Plusieurs facteurs expliquent cet affaiblissement. Le climat politique français demeure volatil depuis la dissolution de l’Assemblée nationale en juin 2024, et l’éventualité d’une nouvelle élection législative alimente une prudence croissante chez les bailleurs de fonds. Sur le plan international, la confrontation sino‑américaine dans la technologie et la recrudescence des tensions au Moyen‑Orient accroissent l’incertitude réglementaire et géopolitique. Les droits de douane et les barrières commerciales, susceptibles d’évoluer rapidement en fonction des perturbations diplomatiques, dissuadent les investisseurs cherchant une visibilité à moyen terme.

Pour Paul‑François Fournier, directeur exécutif de l’innovation chez Bpifrance, ces évolutions doivent être interprétées comme un ajustement salutaire après les années de croissance accélérée. Il anticipe une réduction d’environ 10 % des montants levés au cours du premier semestre 2025, une normalisation plutôt qu’un effondrement ; les start-up ne sont plus seulement jugées sur leurs perspectives de chiffre d’affaires ou leur valorisation potentielle, mais sur leur capacité à dégager rapidement des résultats positifs.

Aux yeux des créateurs d’entreprise, la donne a changé.

  • Greenly, plateforme de calcul d’empreinte carbone pour les entreprises, a dû revoir ses ambitions de recrutement : « Le resserrement des liquidités nous a conduits à accélérer notre professionnalisation et à optimiser nos dépenses », explique Alexis Normand, cofondateur.

  • FireTracking, qui présentait début juin son dispositif de détection des feux de forêt à VivaTech, a remporté un marché local en Indre‑et‑Loire, mais n’est pas en mesure d’engager de nouveaux talents tant que les conditions de financement restent tendues.

  • Les jeunes pousses de la greentech souffrent en outre d’une moindre attractivité des politiques vertes, y compris aux États‑Unis où les orientations de l’administration fédérale sont actuellement moins favorables aux initiatives écologiques.

Le recours à l’autofinancement s’amplifie également. La Vitre, solution de visioconférence basée sur l’IA, a contracté un prêt bancaire et mise sur le développement organique de son chiffre d’affaires pour alimenter sa croissance. Selon Romuald Boulanger, cofondateur, ce modèle « permet de limiter la dilution des fondateurs tout en préservant une marge de manœuvre stratégique ».

Par ailleurs, certaines start-up choisissent de se tourner vers le financement par la dette plutôt que le capital. D’après Franck Sebag, associé chez EY, « la rareté et le coût plus élevé des capitaux propres incitent les entreprises à privilégier des emprunts, d’autant que beaucoup ont consolidé leur rentabilité depuis 2022 ». Cette trajectoire séduit particulièrement les sociétés affichant déjà une feuille de route financière claire.

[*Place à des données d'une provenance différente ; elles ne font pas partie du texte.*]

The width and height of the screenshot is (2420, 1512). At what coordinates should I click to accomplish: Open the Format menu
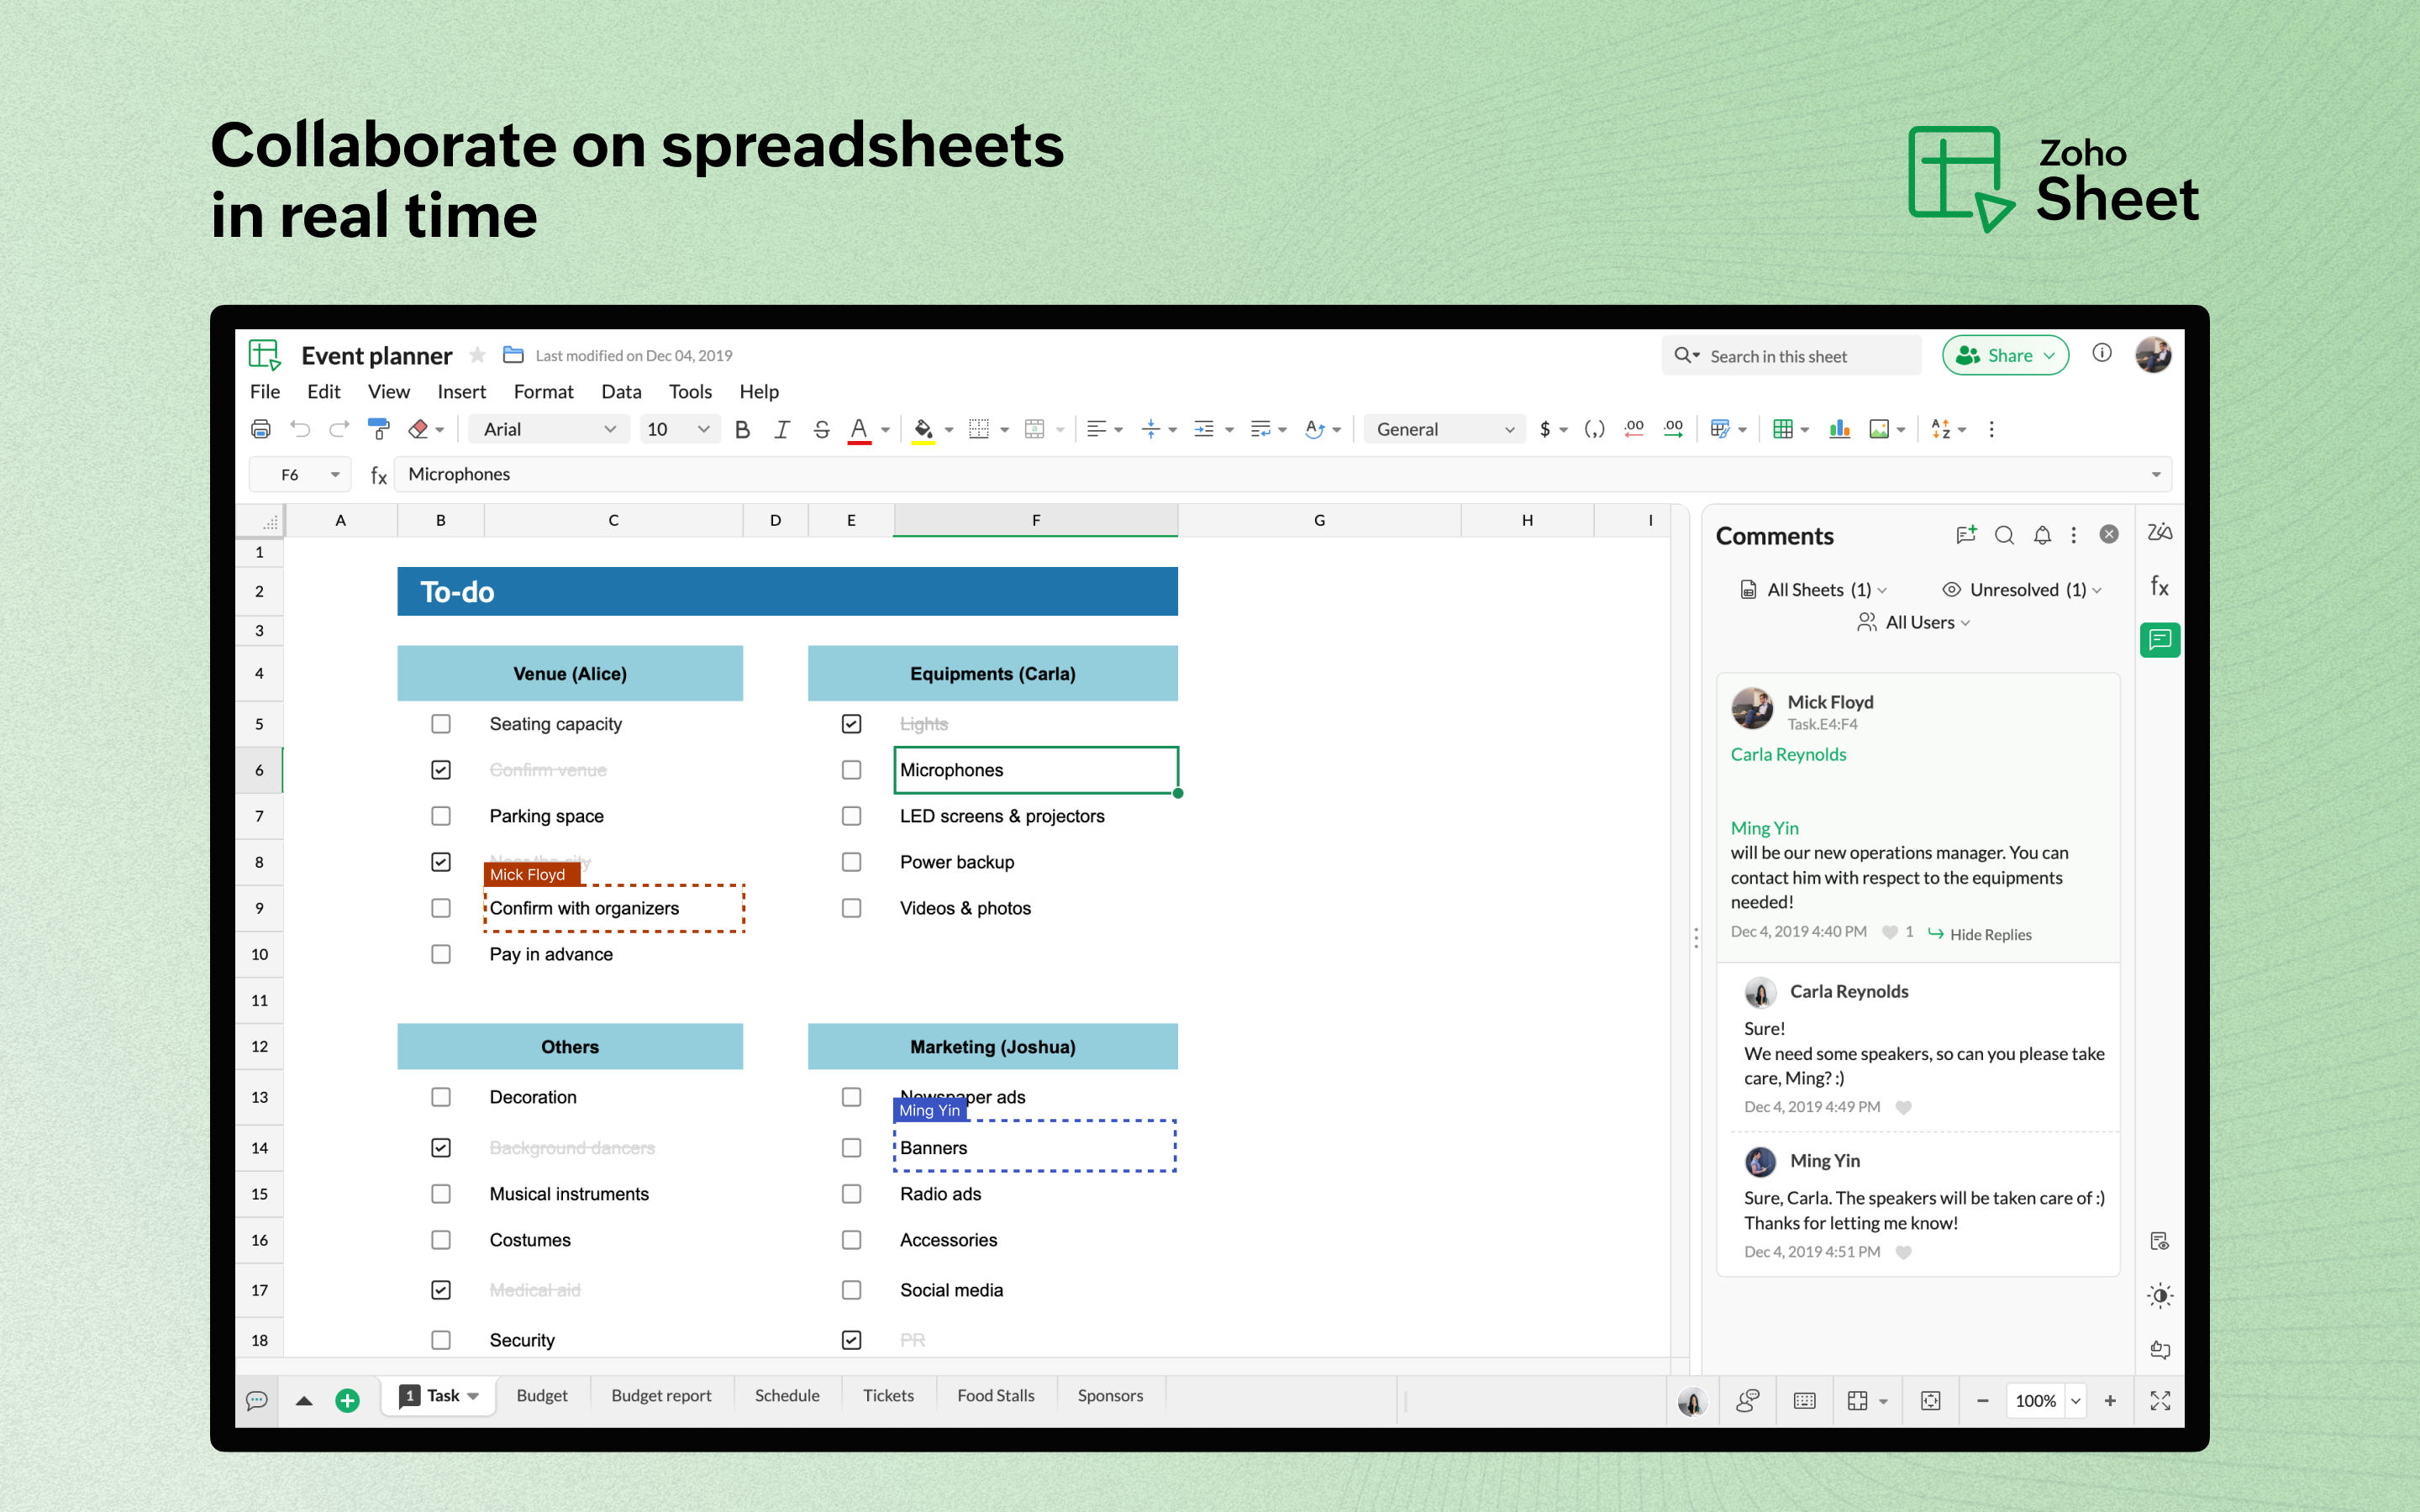click(x=543, y=391)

Un cas à part reste LightOn, entreprise d’IA qui a opté pour une introduction sur Euronext en novembre 2024. Le dirigeant, Laurent Daudet, argumente que cette stratégie garantit l’indépendance et encourage un ancrage français, alors que des acteurs comme Hugging Face ou Dataiku ont historiquement cherché des financements américains, au détriment de leurs racines hexagonales.

Les investisseurs, quant à eux, développent de nouveaux critères d’appréciation : les start-up doivent démontrer une trajectoire de croissance solide tout en respectant des jalons de rentabilité à court terme. L’époque où l’on valorisait avant tout la vitesse d’expansion semble révolue ; les fonds privilégient désormais les projets susceptibles de préserver leur trésorerie et d’atteindre l’équilibre opérationnel dans un horizon de quinze à vingt‑quatre mois.

Ce réalignement des attentes redéfinit peu à peu le paysage de l’innovation en France. Les entrepreneurs les plus résilients adaptent leur modèle économique à ces nouvelles exigences et revisitent leurs stratégies de levée de fonds : diversification des investisseurs, recours accru aux prêts structurés, et intensification des partenariats industriels. Ainsi, malgré un contexte moins favorable qu’en 2022, l’écosystème s’oriente vers une maturité accrue, où la performance financière se situe au centre des préoccupations.